How should read the Bible?


There 2 basic ways to look at the content¹.


For more use the DOOR.




   First, let me divert to the C. S. Lewis’s Narnia Chronicles, 7 books about a child’s fantasy about visiting another that has many parallels to the message of the Bible.

   The series begins with The Lion, the Witch, and the Wardrobe, the trip of four children (and the return) into another fallen world. Problems of sin and character are dealt with in this world, as Aslan the Great Lion dies and rises again and paying for evil one child did and thereby breaking a witch’s spell.

   The tales continue the story (which we recommend) for 6 more volumes.

   But how did Narnia come about? one begins to ask. This is addressed–finally–in The Magician’s Nephew (Book 6).

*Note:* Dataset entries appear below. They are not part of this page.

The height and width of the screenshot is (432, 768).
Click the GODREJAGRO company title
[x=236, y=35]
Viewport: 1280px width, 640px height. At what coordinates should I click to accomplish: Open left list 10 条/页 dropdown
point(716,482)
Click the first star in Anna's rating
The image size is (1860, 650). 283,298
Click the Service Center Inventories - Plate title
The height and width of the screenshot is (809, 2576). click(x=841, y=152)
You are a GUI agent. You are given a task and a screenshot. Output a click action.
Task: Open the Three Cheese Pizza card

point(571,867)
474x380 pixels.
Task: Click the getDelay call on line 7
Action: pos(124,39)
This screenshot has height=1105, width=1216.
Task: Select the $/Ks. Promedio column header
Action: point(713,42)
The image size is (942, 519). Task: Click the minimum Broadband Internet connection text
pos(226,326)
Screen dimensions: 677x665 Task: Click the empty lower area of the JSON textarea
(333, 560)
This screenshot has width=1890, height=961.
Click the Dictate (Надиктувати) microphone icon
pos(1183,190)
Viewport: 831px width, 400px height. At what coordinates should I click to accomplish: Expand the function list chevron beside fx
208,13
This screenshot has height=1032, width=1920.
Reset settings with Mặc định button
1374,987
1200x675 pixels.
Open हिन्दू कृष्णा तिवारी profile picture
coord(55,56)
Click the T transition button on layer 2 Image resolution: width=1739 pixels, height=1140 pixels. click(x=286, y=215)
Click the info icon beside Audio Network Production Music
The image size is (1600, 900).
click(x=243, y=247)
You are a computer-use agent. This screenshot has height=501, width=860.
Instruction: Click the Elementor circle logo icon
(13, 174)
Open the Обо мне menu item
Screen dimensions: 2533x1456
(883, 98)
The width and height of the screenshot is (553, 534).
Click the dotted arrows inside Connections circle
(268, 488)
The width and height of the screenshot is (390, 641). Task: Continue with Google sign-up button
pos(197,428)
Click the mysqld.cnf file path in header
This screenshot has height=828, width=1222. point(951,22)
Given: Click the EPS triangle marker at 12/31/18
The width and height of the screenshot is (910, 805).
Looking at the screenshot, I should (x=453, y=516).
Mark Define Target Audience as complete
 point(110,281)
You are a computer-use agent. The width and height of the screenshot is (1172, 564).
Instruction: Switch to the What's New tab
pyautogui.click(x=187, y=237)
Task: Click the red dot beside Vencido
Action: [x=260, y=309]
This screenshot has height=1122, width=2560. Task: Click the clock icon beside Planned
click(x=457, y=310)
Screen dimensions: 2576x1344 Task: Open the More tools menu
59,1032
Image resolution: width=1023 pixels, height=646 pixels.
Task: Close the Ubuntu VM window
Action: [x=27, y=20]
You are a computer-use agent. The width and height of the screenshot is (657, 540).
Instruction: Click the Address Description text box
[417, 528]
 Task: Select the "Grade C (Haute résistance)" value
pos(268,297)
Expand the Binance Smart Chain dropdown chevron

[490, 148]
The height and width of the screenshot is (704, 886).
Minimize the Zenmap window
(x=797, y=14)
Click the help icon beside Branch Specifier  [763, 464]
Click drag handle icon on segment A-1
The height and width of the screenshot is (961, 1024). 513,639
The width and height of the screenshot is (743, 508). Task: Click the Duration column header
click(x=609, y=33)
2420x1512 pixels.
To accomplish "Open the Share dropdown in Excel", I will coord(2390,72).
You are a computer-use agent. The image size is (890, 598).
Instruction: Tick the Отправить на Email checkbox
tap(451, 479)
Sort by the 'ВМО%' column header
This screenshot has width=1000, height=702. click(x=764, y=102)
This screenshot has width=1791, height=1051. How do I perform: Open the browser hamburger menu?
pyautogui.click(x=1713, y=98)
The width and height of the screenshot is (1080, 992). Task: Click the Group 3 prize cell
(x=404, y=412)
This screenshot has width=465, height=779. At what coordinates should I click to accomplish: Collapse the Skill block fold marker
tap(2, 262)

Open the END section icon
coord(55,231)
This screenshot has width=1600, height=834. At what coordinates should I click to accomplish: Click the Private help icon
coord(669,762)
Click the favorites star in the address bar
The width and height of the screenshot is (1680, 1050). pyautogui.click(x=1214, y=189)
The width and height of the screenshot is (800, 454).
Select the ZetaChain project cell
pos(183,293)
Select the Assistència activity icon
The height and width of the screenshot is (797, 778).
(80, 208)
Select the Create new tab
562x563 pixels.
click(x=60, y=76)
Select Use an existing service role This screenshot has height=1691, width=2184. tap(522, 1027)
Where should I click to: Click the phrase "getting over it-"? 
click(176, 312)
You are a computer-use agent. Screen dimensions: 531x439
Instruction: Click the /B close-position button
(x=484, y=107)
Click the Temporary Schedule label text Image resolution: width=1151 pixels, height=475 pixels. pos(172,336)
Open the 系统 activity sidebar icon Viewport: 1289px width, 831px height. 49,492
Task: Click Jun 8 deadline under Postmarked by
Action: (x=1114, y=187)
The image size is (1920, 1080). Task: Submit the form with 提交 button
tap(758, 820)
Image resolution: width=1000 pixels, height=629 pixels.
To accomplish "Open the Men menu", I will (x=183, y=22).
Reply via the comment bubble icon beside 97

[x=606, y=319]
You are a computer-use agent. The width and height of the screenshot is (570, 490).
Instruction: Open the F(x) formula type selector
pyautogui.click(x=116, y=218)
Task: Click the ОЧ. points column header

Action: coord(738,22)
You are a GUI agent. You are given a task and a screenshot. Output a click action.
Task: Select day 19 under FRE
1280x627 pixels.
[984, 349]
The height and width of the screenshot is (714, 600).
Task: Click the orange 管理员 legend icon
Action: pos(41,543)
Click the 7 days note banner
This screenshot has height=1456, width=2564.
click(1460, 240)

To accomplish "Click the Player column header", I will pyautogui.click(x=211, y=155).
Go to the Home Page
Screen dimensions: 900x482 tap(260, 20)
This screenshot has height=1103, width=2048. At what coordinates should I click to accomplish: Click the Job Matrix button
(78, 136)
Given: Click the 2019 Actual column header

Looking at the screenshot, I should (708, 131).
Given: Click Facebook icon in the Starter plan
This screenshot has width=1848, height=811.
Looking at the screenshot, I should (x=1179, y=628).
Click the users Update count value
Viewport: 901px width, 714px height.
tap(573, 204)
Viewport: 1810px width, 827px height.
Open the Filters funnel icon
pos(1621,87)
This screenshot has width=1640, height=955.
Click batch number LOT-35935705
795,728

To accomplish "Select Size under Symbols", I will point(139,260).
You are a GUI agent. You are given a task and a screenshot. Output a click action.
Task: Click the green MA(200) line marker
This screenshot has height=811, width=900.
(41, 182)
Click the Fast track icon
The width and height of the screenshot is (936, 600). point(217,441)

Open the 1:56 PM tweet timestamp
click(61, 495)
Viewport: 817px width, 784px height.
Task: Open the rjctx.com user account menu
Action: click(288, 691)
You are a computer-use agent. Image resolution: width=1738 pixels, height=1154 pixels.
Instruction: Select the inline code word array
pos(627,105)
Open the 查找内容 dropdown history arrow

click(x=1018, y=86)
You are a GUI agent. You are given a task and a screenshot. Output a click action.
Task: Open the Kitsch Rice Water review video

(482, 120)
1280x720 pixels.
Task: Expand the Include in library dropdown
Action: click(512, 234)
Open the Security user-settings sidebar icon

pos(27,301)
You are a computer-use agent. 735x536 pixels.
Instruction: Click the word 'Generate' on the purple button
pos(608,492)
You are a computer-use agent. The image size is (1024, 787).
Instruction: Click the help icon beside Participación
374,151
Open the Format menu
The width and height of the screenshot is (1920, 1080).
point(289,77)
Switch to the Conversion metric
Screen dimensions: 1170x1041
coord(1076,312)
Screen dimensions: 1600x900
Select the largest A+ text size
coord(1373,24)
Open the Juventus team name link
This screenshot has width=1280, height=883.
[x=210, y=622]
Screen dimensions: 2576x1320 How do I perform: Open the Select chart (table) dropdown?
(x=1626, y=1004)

   Once Lewis was asked, Which book should a person read first? He said Book 6, because that’s where things start.

   I disagree. Start with The Lion, the Witch, and the Wardrobe. I want to see things happen–first.

   If I was starting out cold in the series, I would care little for a strange place called “Narnia.” In fact, the book itself has a hard time to get going. (Sorry, C. S.) But it is a logical place to begin the series.

   Now I’m going to make an awkward comparison.

  As to content of the Bible.

   Where should one start? There are two basic choices, and each has strengths and weaknesses²–as you’ll quickly see.

  First, realize that the Bible is a book that was written by at least 40 people many hundreds of years ago. It is not conveniently organized for the first-time reader.

   Choice 1:  Start at page 1 in go through it to the end. (Collect some organizing helps and talk to those who’ve done this before.)

   Choice 2:  Begin with the New Testament and the book of Matthew. Christians believe that Jesus Christ is the central figure looked forward to in the Old Testament and described in the first books of the New Testament. After the 4 Gospels in the NT the early church is described.

   I suggest if you’re new to all this, pick Choice 2. Doing so is actually applying a literary technique called in medias res which means starting a story “in the middle of things.” Novels and movies use this devise often. We see things happen and then begin to wonder about what happened earlier.

  Choice 2 introduces the action. The Old Testament, of course, has plenty of action…and it still matters for many, many reasons.


   ¹ Much is not considered below! This is simply and overview of content, seen from a Christian point of view.

   ² For example, prophecies that point to a coming Messiah…which are fulfilled, often in unexpected ways…paint a strong picture of Jesus that one can miss by starting with the New Testament.